**TEXTO DO EXERCÍCIO:**

··········

Com o filme Hitchcock/Truffaut, de Kent Jones, revisitamos a génese de um livro central na história do cinema — este texto foi publicado no Diário de Notícias (4 Dezembro), com o título 'O fascínio de uma conversa entre Hitchcock e Truffaut'.
Os cinéfilos gostam de dizer que Alfred Hitchcock (1899-1980) se define, antes do mais, pela peculiar energia das sua imagens: face a um qualquer plano dos seus filmes, sentimos um misto de transparência e inquietação que, para além do admirável sentido de composição, envolve a capacidade de desafiar e perverter as evidências do mundo à nossa volta. Agora, graças a um delicioso paradoxo, podemos redescobri-lo, não apenas com imagens, mas também através do som das suas palavras registadas há mais de meio século — assim acontece no documentário realizado pelo crítico e programador Kent Jones, Hitchcock/Truffaut.

··········

**DADOS BRUTOS:**
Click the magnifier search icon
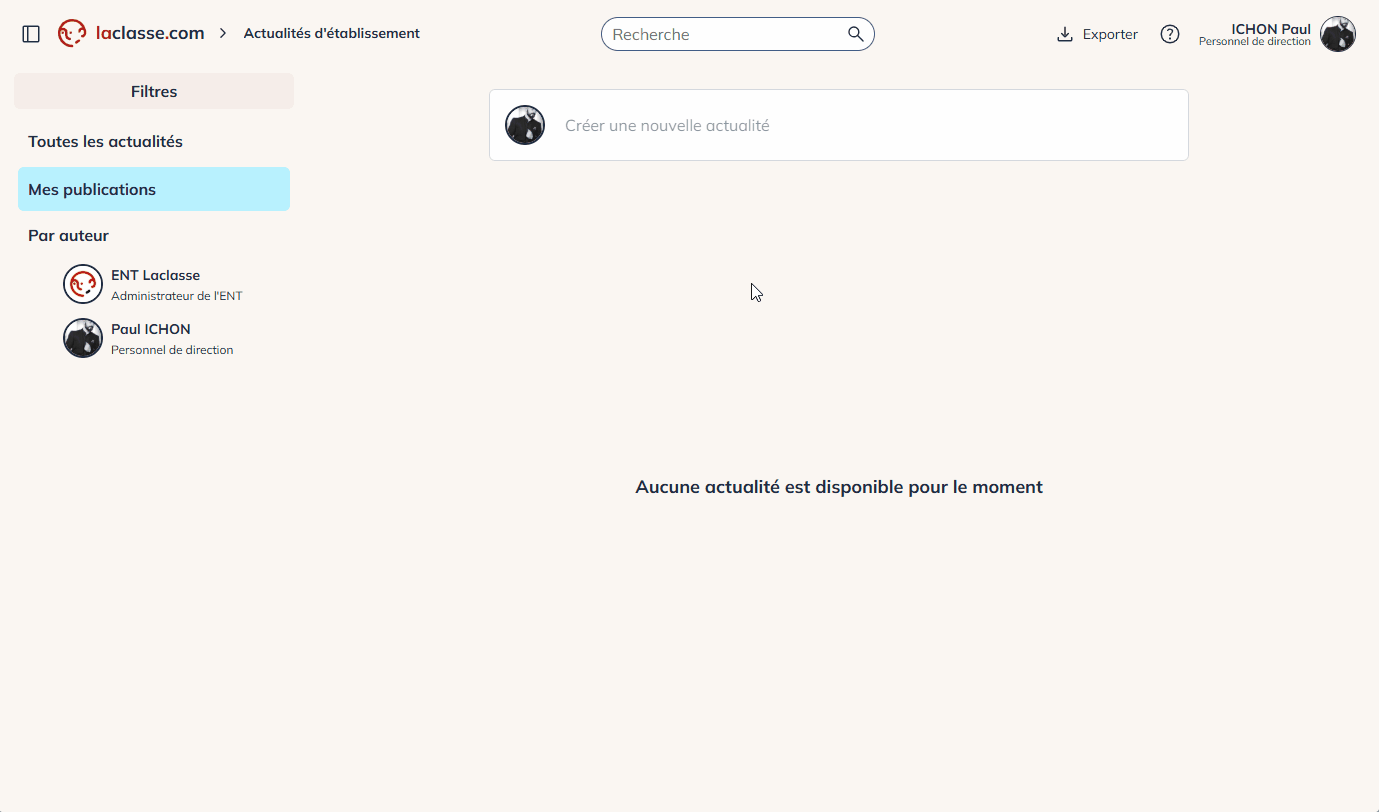Image resolution: width=1379 pixels, height=812 pixels. pyautogui.click(x=855, y=34)
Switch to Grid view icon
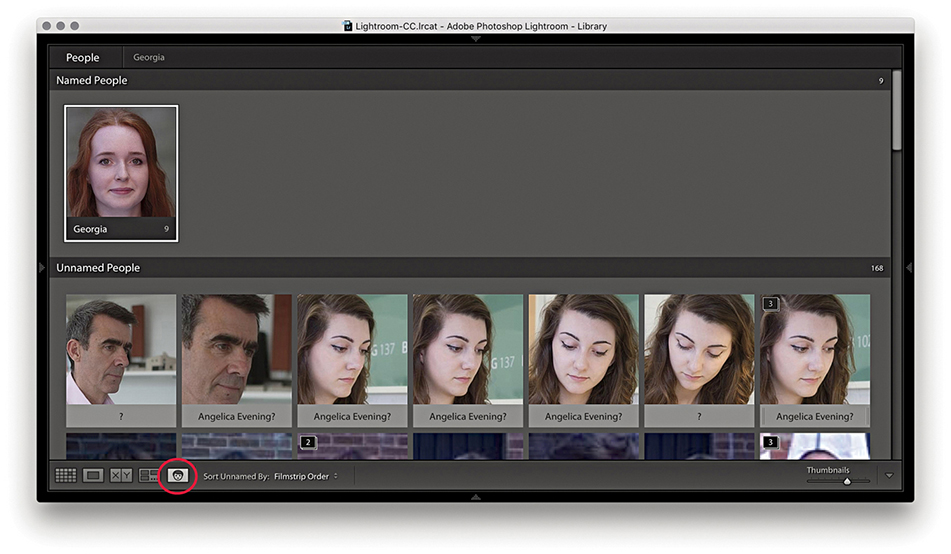The image size is (951, 554). [x=65, y=476]
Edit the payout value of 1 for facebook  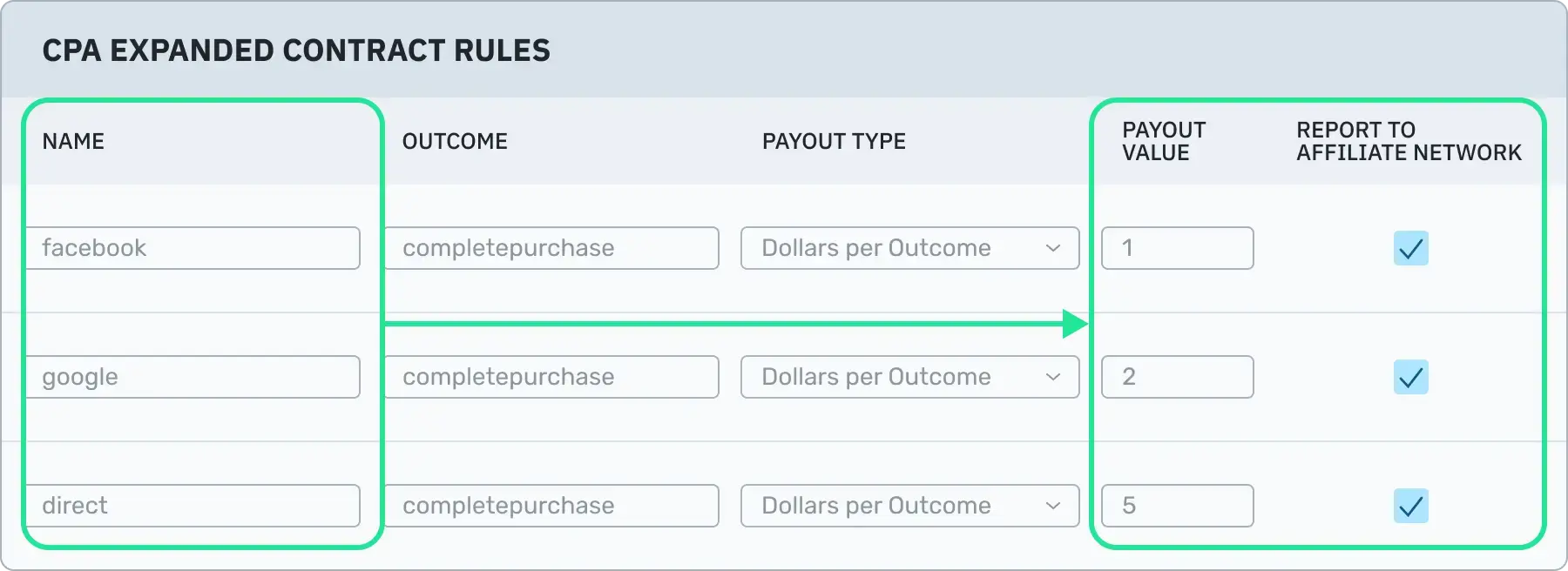(x=1177, y=248)
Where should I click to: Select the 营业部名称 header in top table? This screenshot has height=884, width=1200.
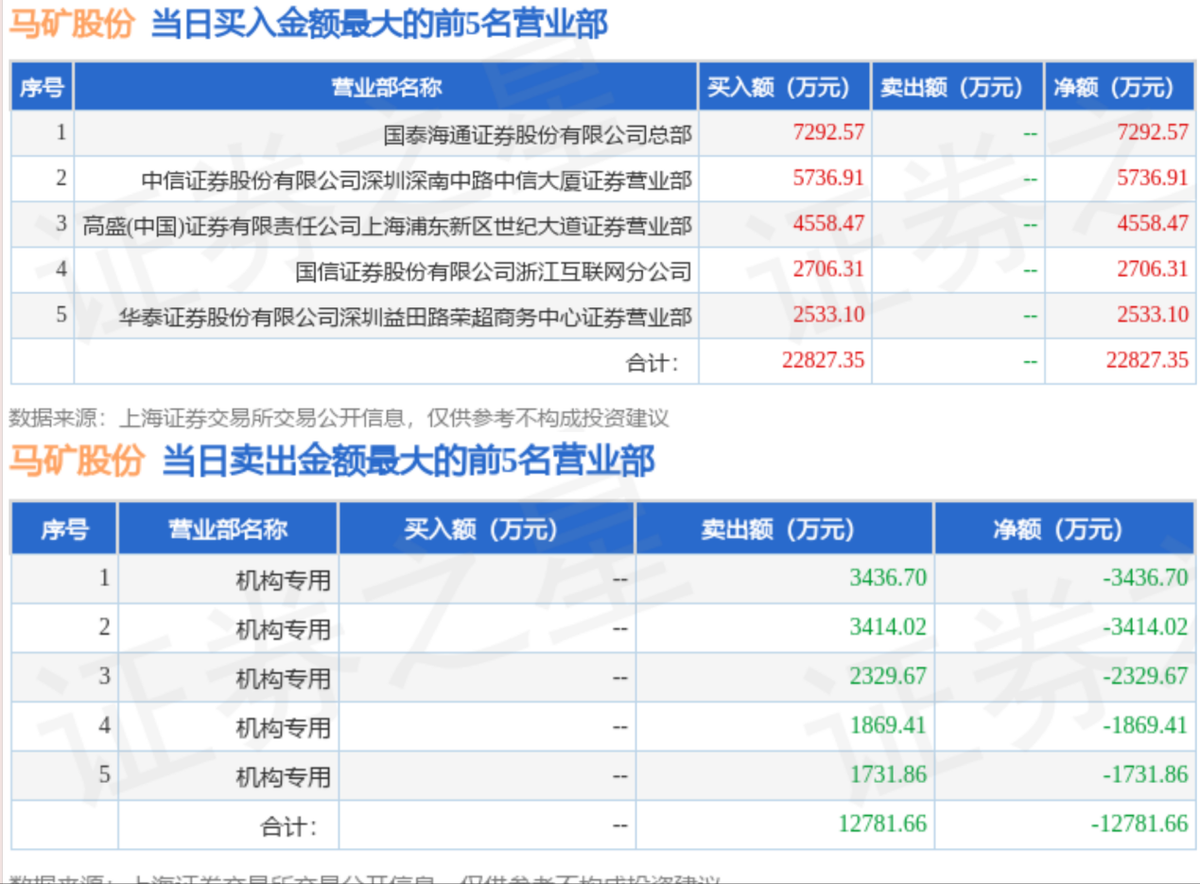(x=386, y=87)
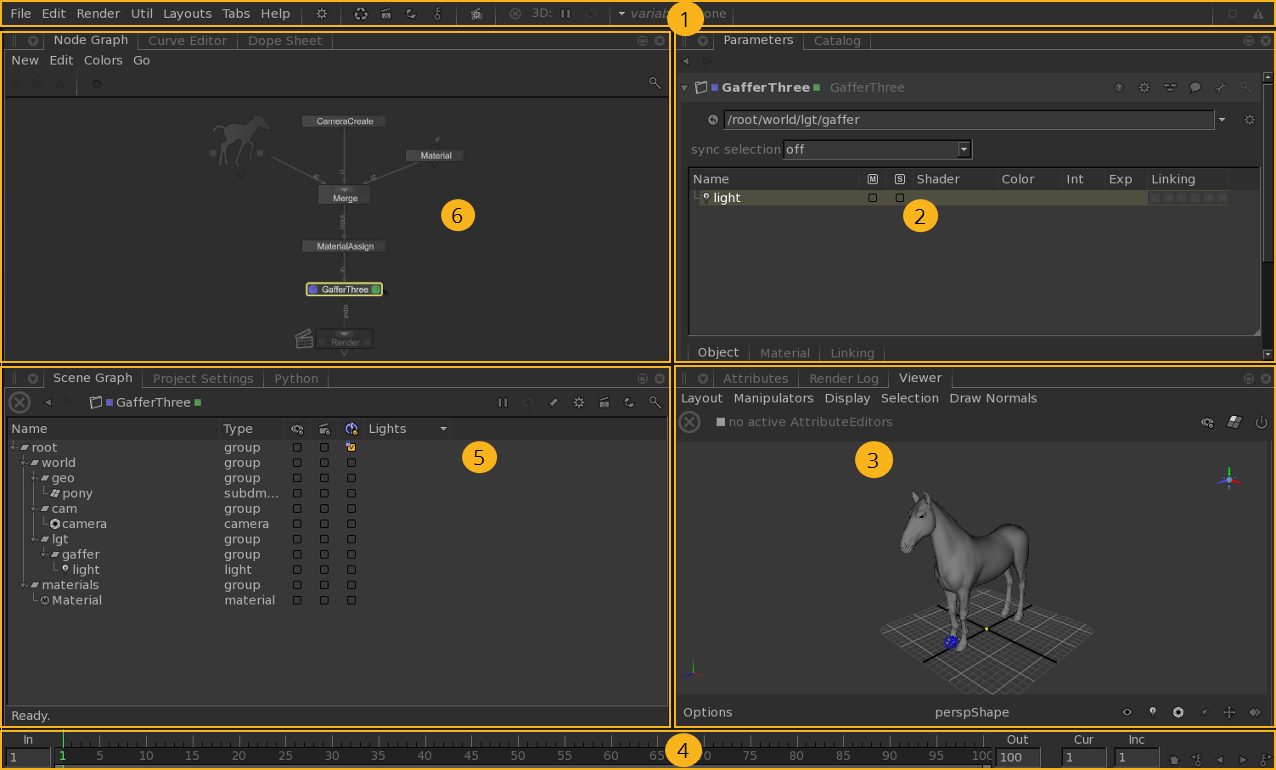Click the search magnifier in Node Graph toolbar
The height and width of the screenshot is (770, 1276).
[x=654, y=83]
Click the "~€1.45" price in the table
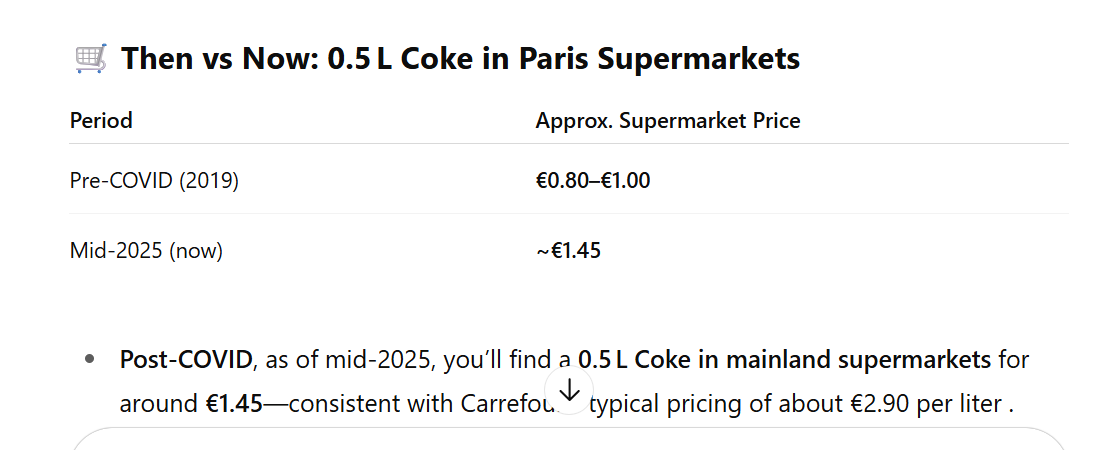 pos(569,251)
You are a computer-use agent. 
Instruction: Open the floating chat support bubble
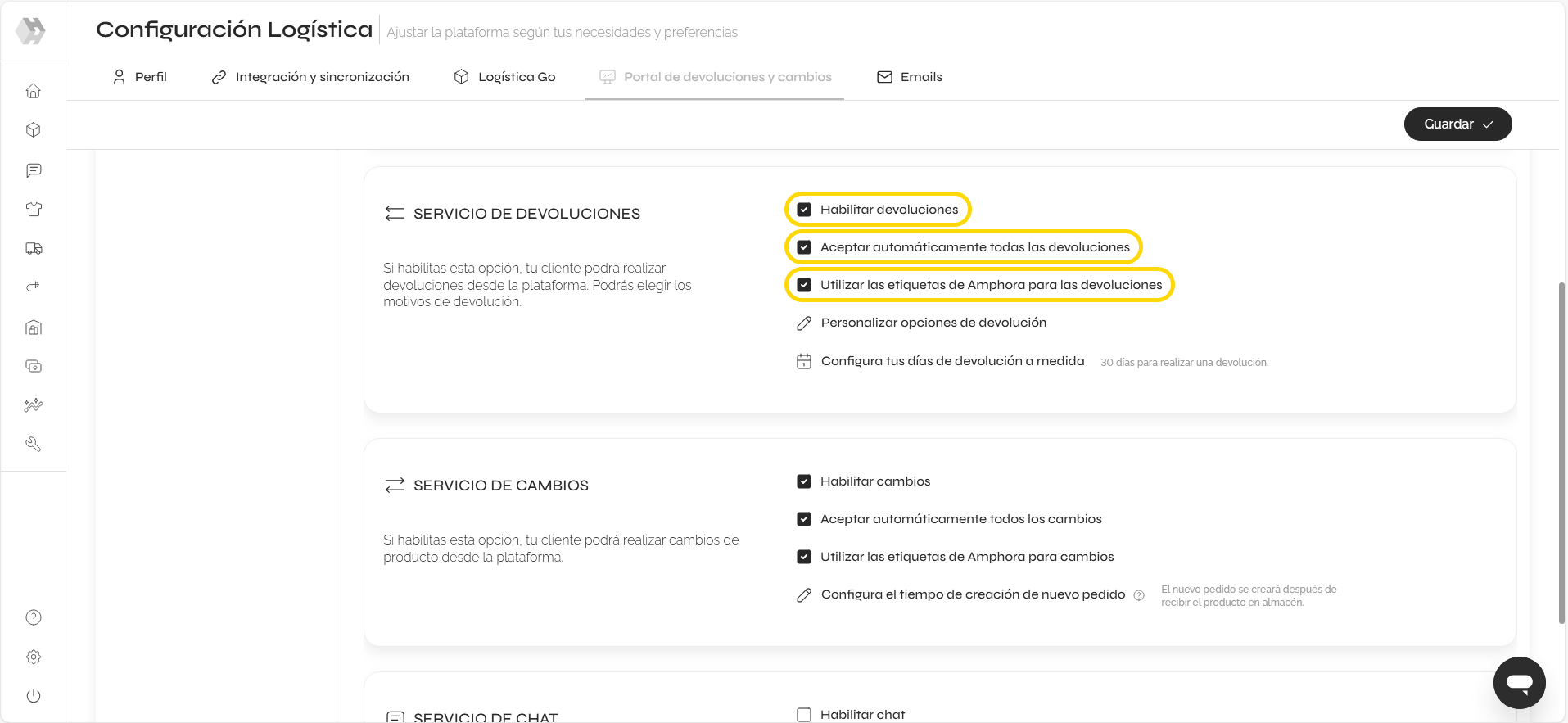click(1519, 682)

··········

**INSTRUÇÕES DA TAREFA:** Copie o texto do exercício inteiro, sem mudar nenhuma palavra nem sinal.

**RESPOSTA ESPERADA:**
Com o filme Hitchcock/Truffaut, de Kent Jones, revisitamos a génese de um livro central na história do cinema — este texto foi publicado no Diário de Notícias (4 Dezembro), com o título 'O fascínio de uma conversa entre Hitchcock e Truffaut'.
Os cinéfilos gostam de dizer que Alfred Hitchcock (1899-1980) se define, antes do mais, pela peculiar energia das sua imagens: face a um qualquer plano dos seus filmes, sentimos um misto de transparência e inquietação que, para além do admirável sentido de composição, envolve a capacidade de desafiar e perverter as evidências do mundo à nossa volta. Agora, graças a um delicioso paradoxo, podemos redescobri-lo, não apenas com imagens, mas também através do som das suas palavras registadas há mais de meio século — assim acontece no documentário realizado pelo crítico e programador Kent Jones, Hitchcock/Truffaut.